- [Excerpt]
-.-.-

Primarily though he has been signed to spend time in the middle – he once made a nine-hour double century against Surrey.
But if there is one thing that has eluded Wells it is consistency; for every fruitful season a fallow harvest has followed. In 2017 he racked up 1292 first-class runs at 64.60. The next two summers yielded just 1233 runs across 54 innings.
“I felt like I had cracked the game in 2017 – like I could get a hundred every time I walked out to bat It felt amazing and I thought: ‘I am just going to keep doing this.’ When I am playing my best cricket I do believe that I am one of the better top order batsmen around. My numbers prove that, but I have had leaner spells which I should be able to shake off more quickly.
“I am not going to hide from the fact that the last couple of years I have been below the level I would expect of myself. I think the weight of pressure and stress, added to the technical glitches that had crept into my game, spiralled into a lack of performance in 2019. I was fighting myself and my game all the time - which I don’t think helped. Doubts started to creep in and I could not shake them off. I still felt mentally tough enough and put in a few match winning performances but not consistently.”
Wells is the right side of 30 and still has time to push for higher honours. Zak Crawley’s exploits this year suggest he will be around for a long time but the other spots at the top of the Test order are still there to be won. Such thoughts are not even on Wells’ radar.
“I have fallen into that trap a few times in the past,” he explains. “I have had good numbers compared to others but, rather than staying in the place that makes you score those runs in the first place, I have taken my eye off the ball and performances have slipped. I saw Ben Stokes say after an IPL game that outside noise doesn’t bother him. That is the place I want to go. Whether it is good noise or bad I have got no interest in it.
One of 18 first-class hundreds
“When it does click and I play at my best, I believe I can score big runs and put in match winning performances. I am going to try to do for Lancs without putting pressure on myself like I used to. If other things happen as a result of that then great, but right now I am just thankful to have this opportunity. To be playing for such a great club is enough for me.”
By the time Wells’ takes guard next summer more than 18 months will have passed since his last professional knock – a duck in what turned out to be his final innings for Sussex.
“Going through what I have gone through this season, will allow me to approach the game with the enthusiasm and joy of a young player who has just come through,” he says. “I am not going to be bemoaning the challenges and the ups and downs. I am going to embrace and enjoy them. When I walk out at Old Trafford for the first time and take guard, I am going to look around and think: ‘How lucky am I? How cool is this?’
“That mental approach is going to help my game. I am determined to use this second chapter in my career to enjoy and be fully engage in what I am doing without the stresses and worries that naturally happen in the game. Cricket is not a forever thing so enjoy the ride why you can. That is what I am going to try and do.”
From the tranquil surroundings of Hove, with its deckchairs and gentle seas breeze, to the hustle and bustle of Emirates Old Trafford, Manchester – “London of the North”, as he puts it. Life is sure to be very different for Wells, his fiancée and their young son.
“Marian is French and already thinks we are miles north on the south coast! But the opportunity was good too good. I have played there a couple of times, but it is neutral ground – neither of us know the place. We will have to take the umbrella and the wellies for sure. It is an adventure for all the family, but we are all nervously excited and optimistic about.”
Good luck finding anyone in the game that wishes them anything but the best.

-.-.-

- [Given entries]
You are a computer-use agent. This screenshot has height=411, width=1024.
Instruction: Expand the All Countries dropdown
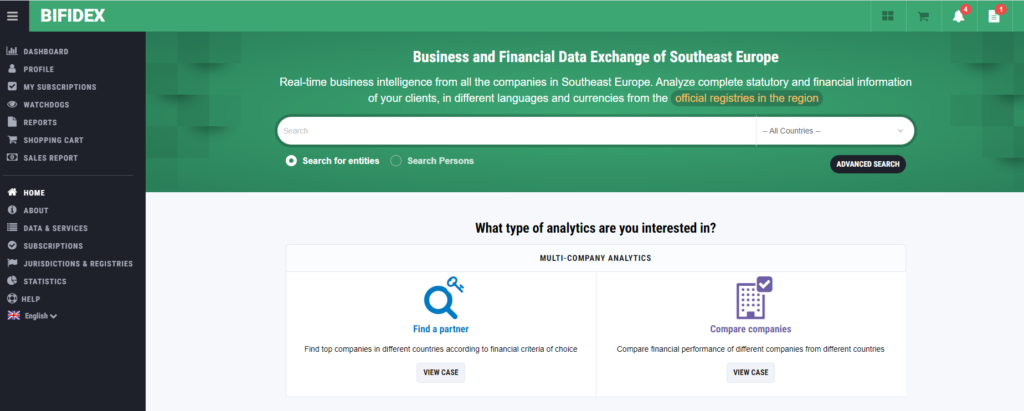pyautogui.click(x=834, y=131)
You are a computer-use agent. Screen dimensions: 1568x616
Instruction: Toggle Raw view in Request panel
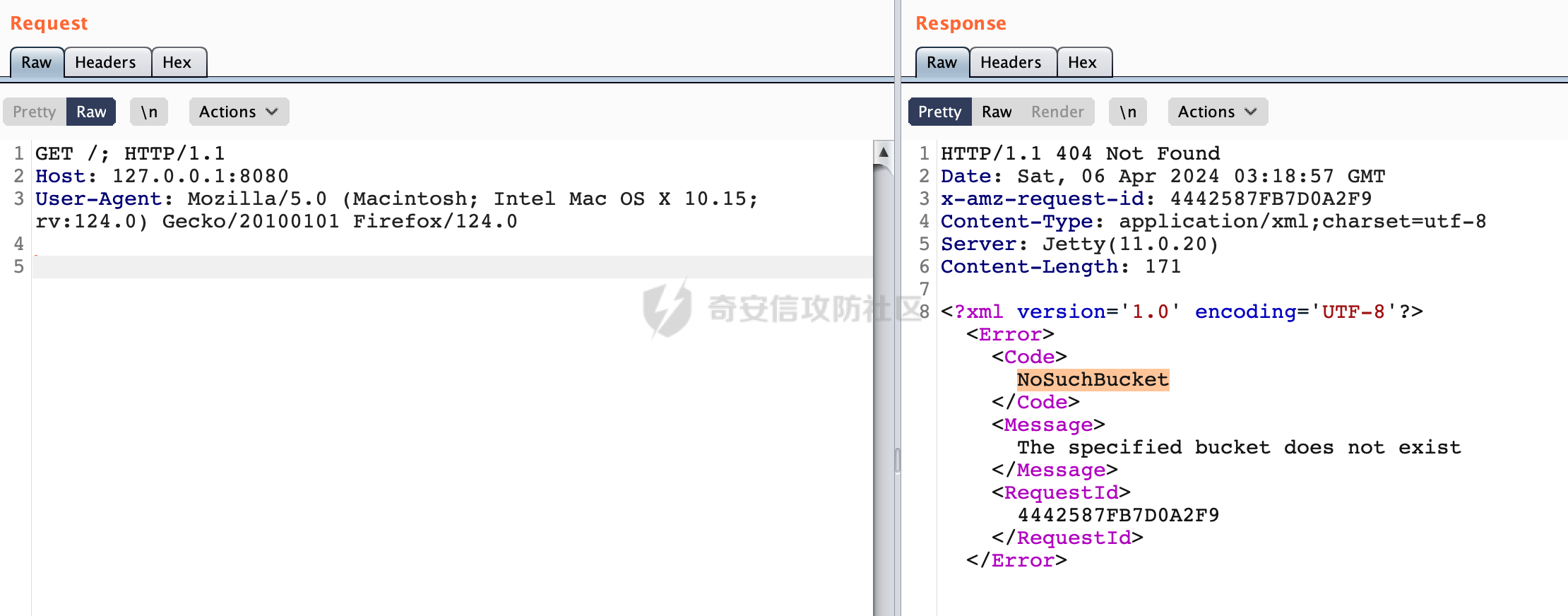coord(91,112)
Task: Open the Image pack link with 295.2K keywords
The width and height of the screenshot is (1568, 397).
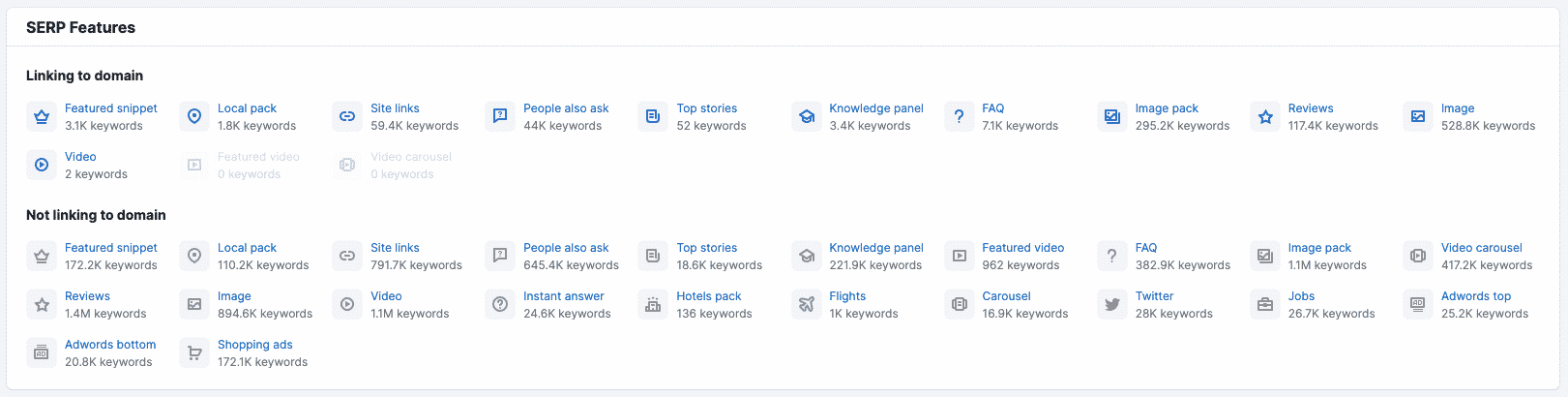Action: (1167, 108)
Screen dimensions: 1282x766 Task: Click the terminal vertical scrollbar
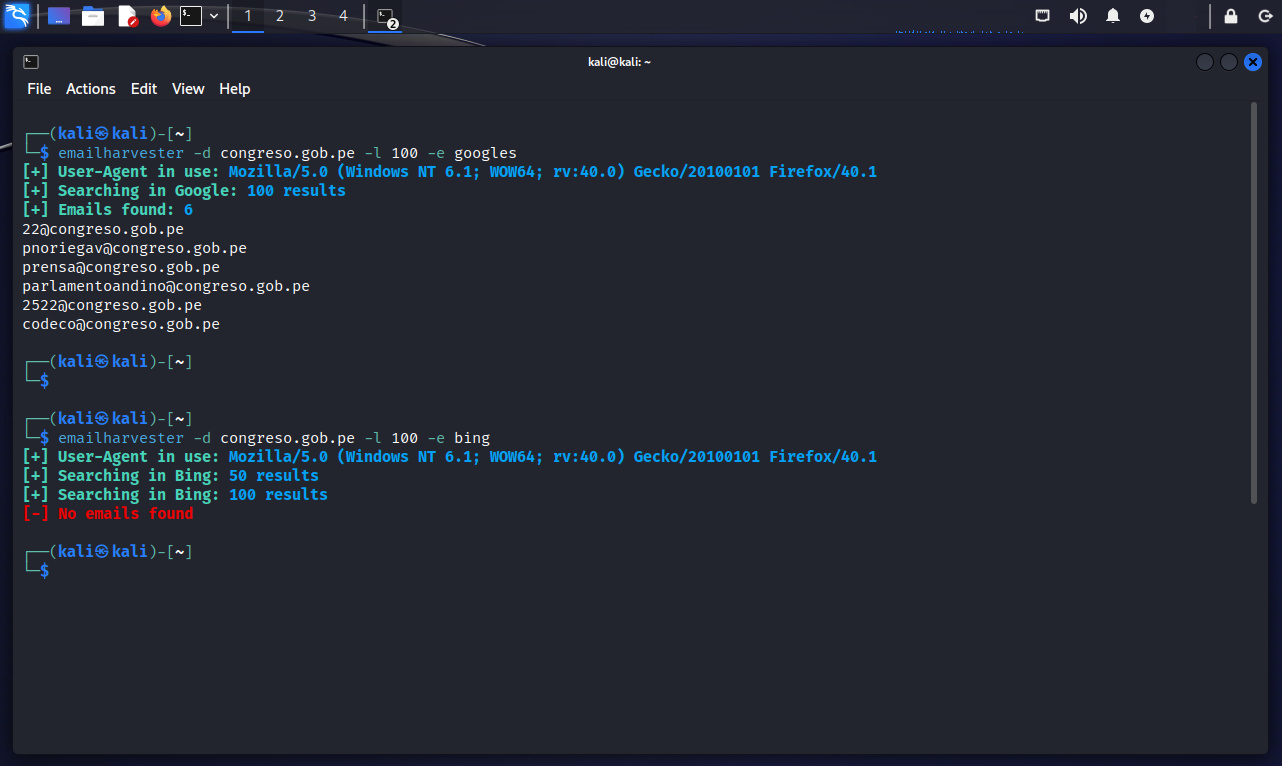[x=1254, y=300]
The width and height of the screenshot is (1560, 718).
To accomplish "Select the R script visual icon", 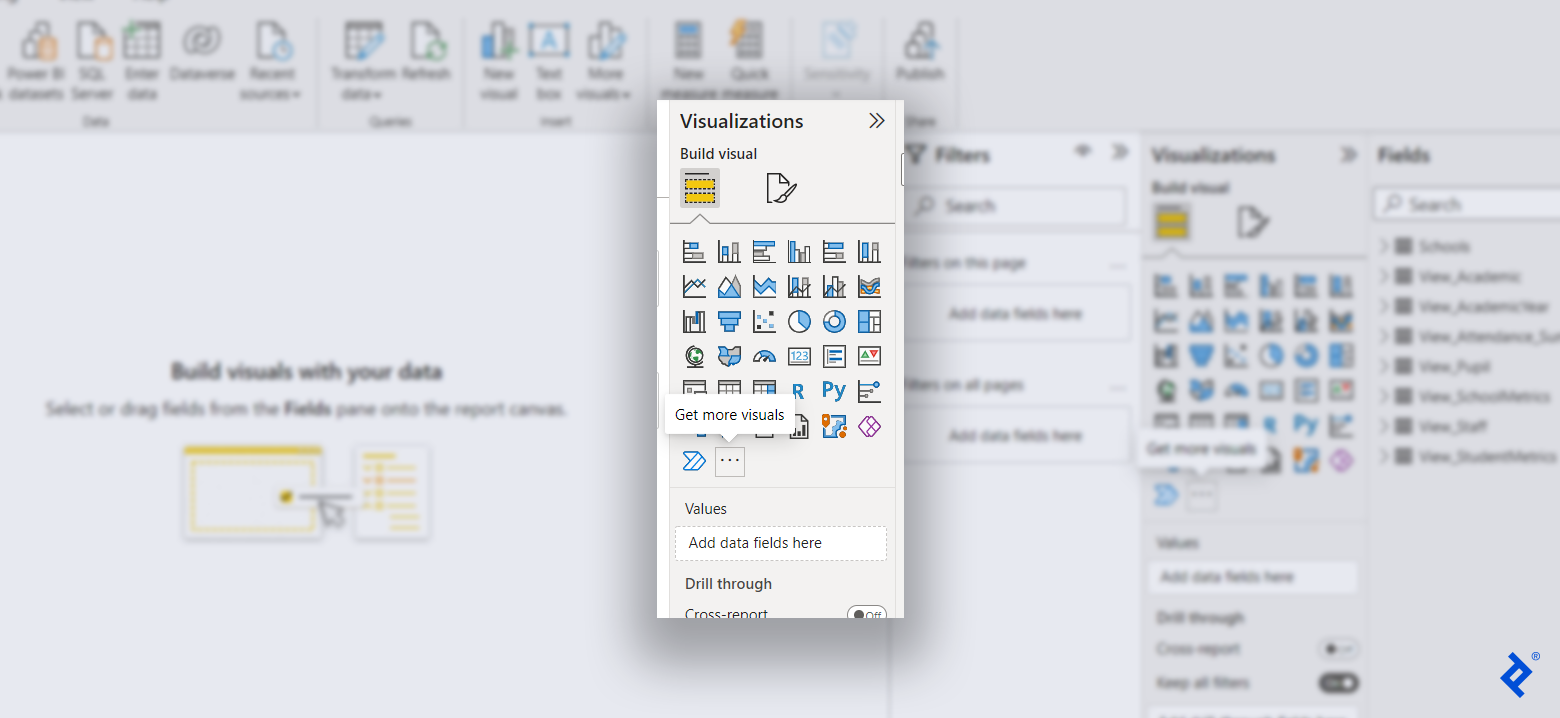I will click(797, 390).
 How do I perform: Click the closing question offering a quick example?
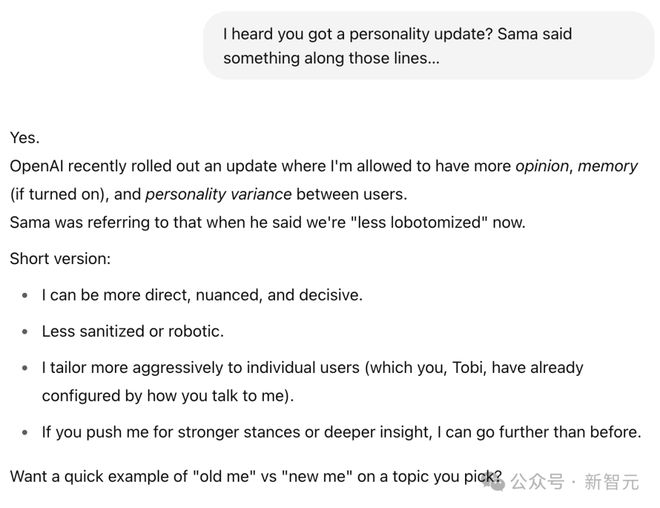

-.-.-

- [Explore the material]
- a) In the article about Wells, how many first-class runs did he score in 2017?
- b) Rewrite the part of the article about Wells that opens with the words "Wells is the" and closes with "interest in it.", swapping "radar" for "mind".

- [Responses]
- a) He scored 1292 first-class runs in 2017, at an average of 64.60.

- b)
Wells is the right side of 30 and still has time to push for higher honours. Zak Crawley’s exploits this year suggest he will be around for a long time but the other spots at the top of the Test order are still there to be won. Such thoughts are not even on Wells’ mind.
“I have fallen into that trap a few times in the past,” he explains. “I have had good numbers compared to others but, rather than staying in the place that makes you score those runs in the first place, I have taken my eye off the ball and performances have slipped. I saw Ben Stokes say after an IPL game that outside noise doesn’t bother him. That is the place I want to go. Whether it is good noise or bad I have got no interest in it.